WritersBlocq · 1 oktober 2007 op 18:20

Lekker maf Kees!

[quote]je zult maar met een naam door het leven moeten die op de derde regel van een ogentest lijkt. [/quote]
Geniaal, echt superlachen.
Zonde joh, dat je het later nog een keer herhaalt met die ogentest.

Ciao, Pau.

Li · 1 oktober 2007 op 20:33

[quote]‘Kun je even gaan zitten,’ vraagt Jansen, dit gezellige onderonsje onderbrekend, aan de chauffeur. ’Ik ben in een wip klaar hier[/quote]

Ik kan er niks aan doen, maar bij alle Jansencolumns denk ik dubbeldoor.

Hij is weer geestig! 😀

Li

Siebe · 1 oktober 2007 op 21:16

Eens met Lagarto. Ik kan ook nooit wat lulligs bedenken onder je columns Kees. Ach, als je het zou moeten bedenken deugt er ook iets niet natuurlijk.

De Jansen-columns blijven erg goed Kees. Onuitputtelijk format. Hoop ik.

Erg genoten van deze:

[quote]Ja, ik bedoel maar iemand zou een klinker voor die man moeten kopen.[/quote]
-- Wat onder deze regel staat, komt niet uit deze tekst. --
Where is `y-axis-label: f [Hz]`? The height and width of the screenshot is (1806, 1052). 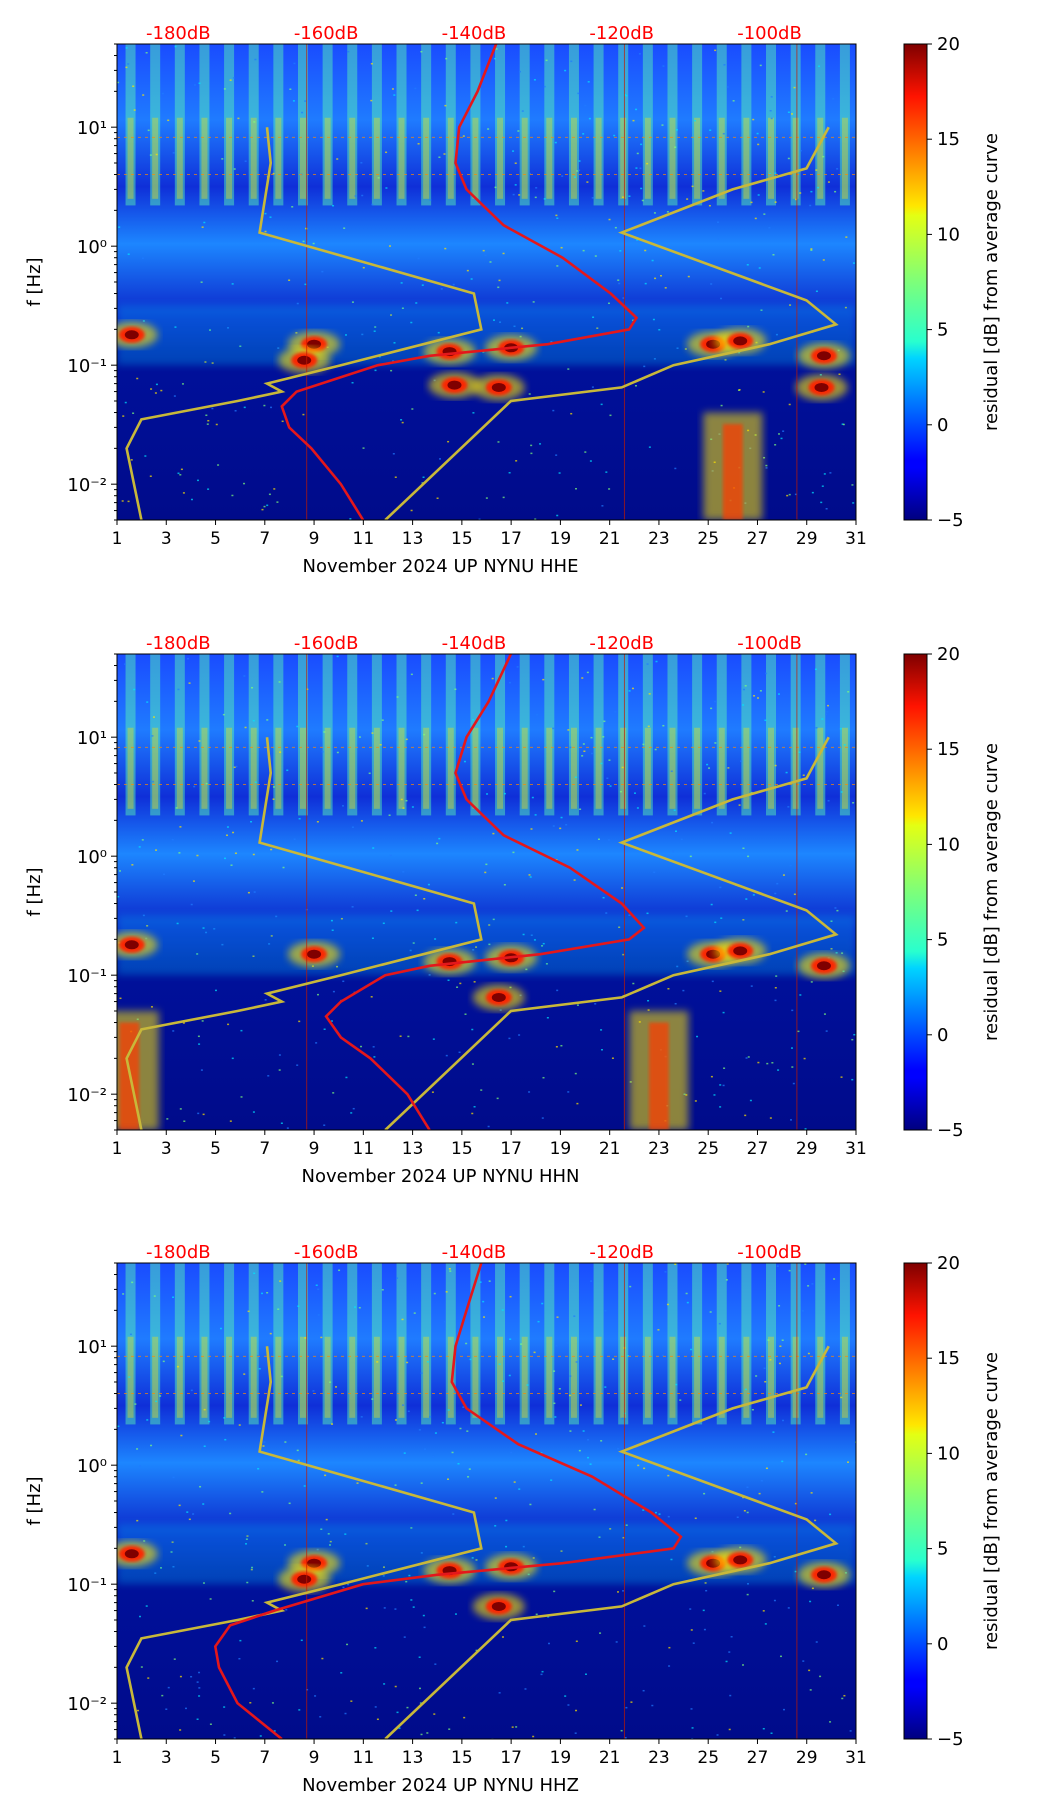 y-axis-label: f [Hz] is located at coordinates (34, 1500).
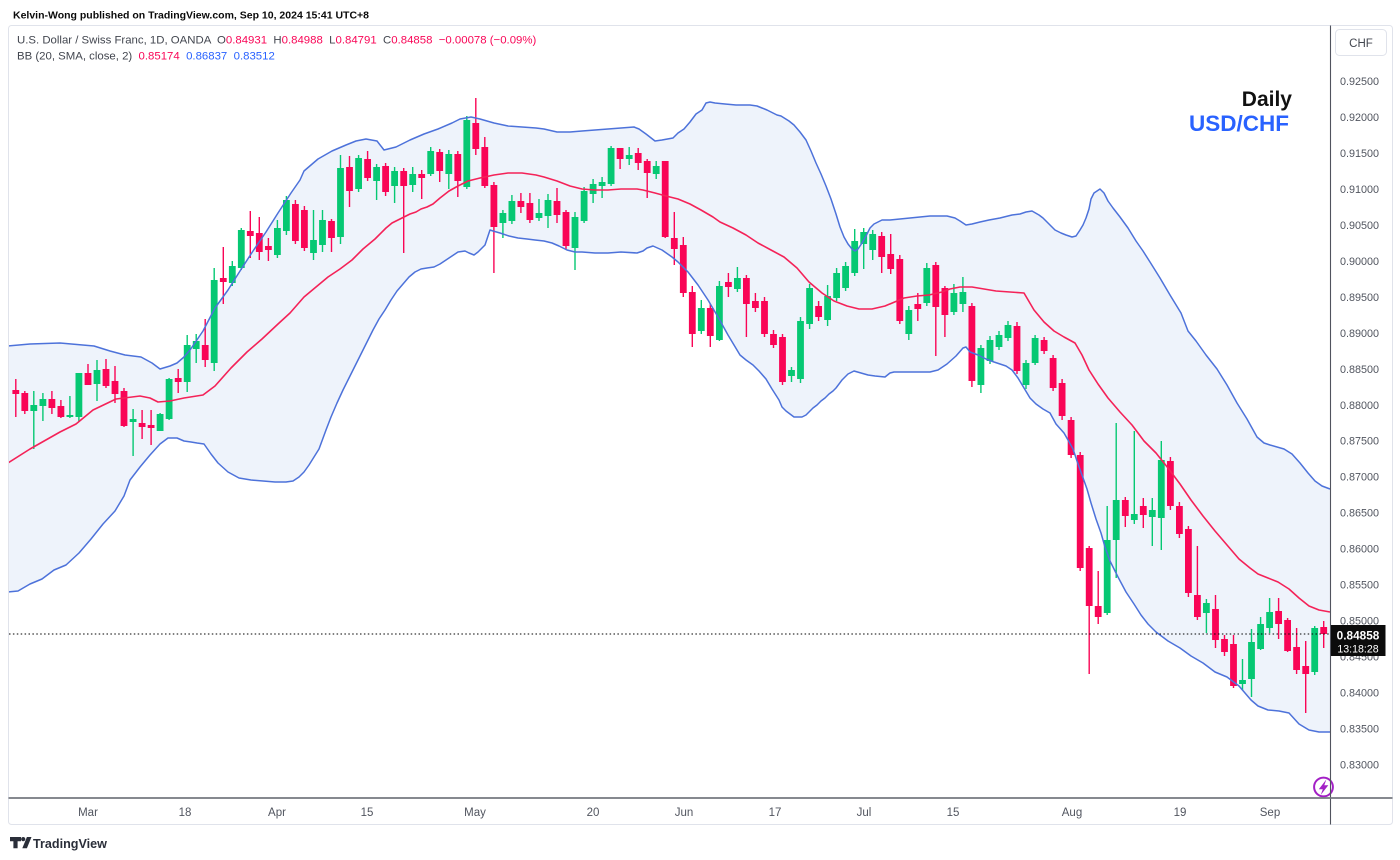  I want to click on svg-text: 0.86000, so click(1360, 550).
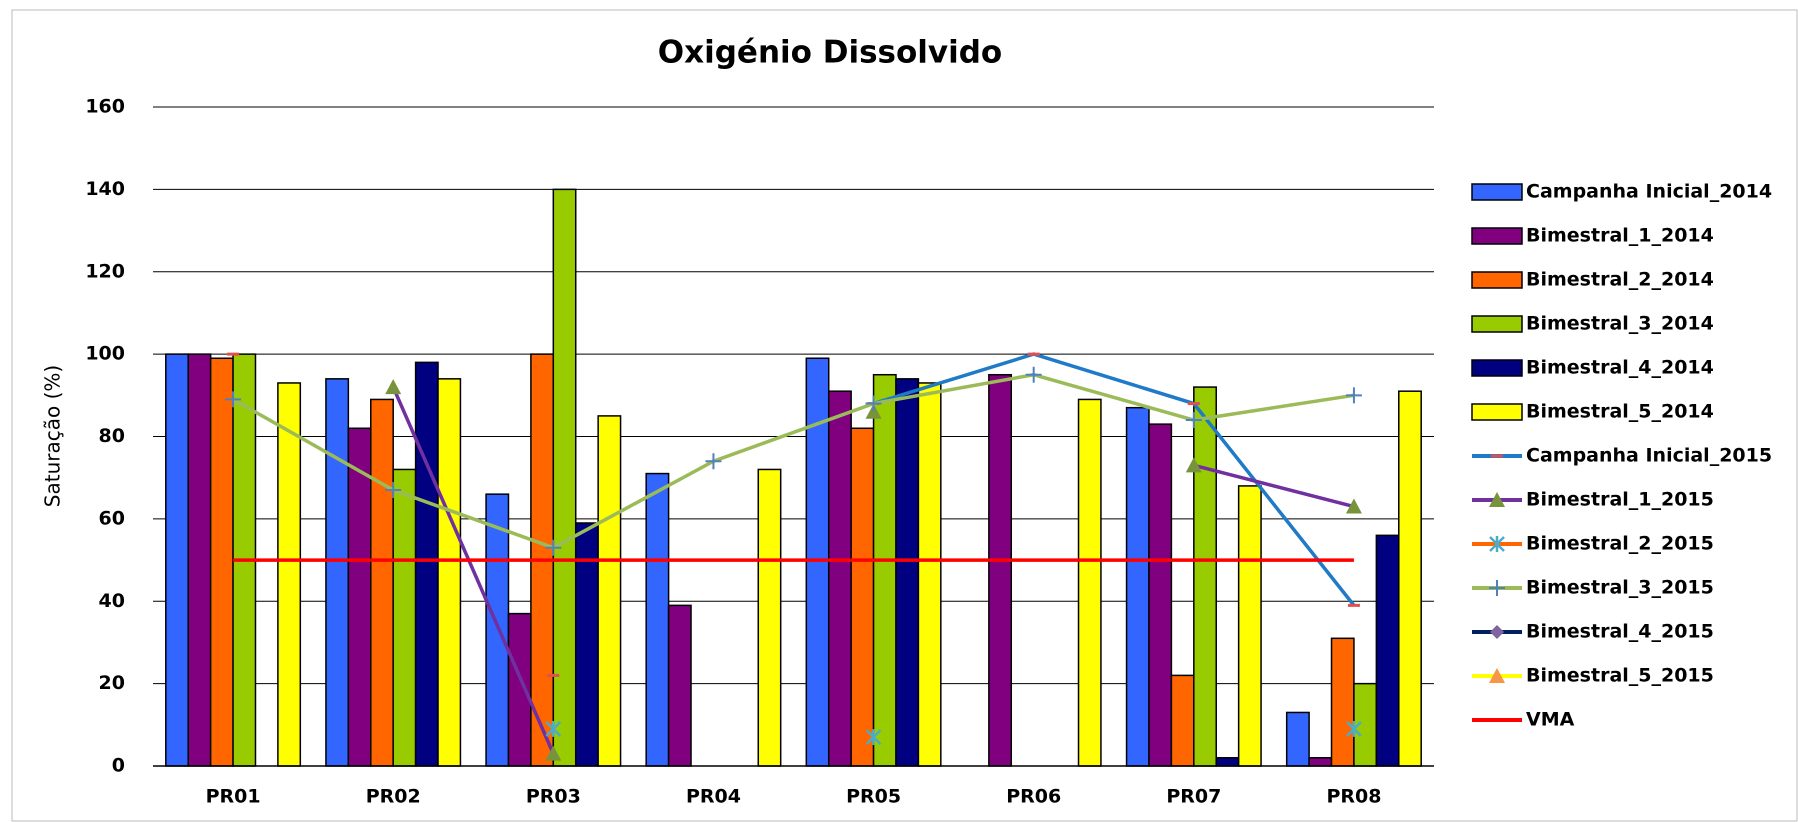  Describe the element at coordinates (874, 797) in the screenshot. I see `x-tick-label: PR05` at that location.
En nu breek ik mijn hoofd over waar dat ook alweer uit kwam. Het was Avro en Hans van der Togt, maar hoe heette dat programma ook alweer?

Gr.
S

[i]EDIT na een nachtje slapen:[/i] Rad van Fortuin!!! Toch?

pepe · 2 oktober 2007 op 07:27

Alleen op maanmorgen? Volgens mij rijgen al jouw dagen zich zo aaneen.

Heerlijk verhaal weer 😆

Prlwytskovsky · 6 oktober 2007 op 12:03

Chauffeur? Vliegtuig? Hopenlijk toch niet aan elkaar verbonden want dat zou dubbelklappen van de lach worden.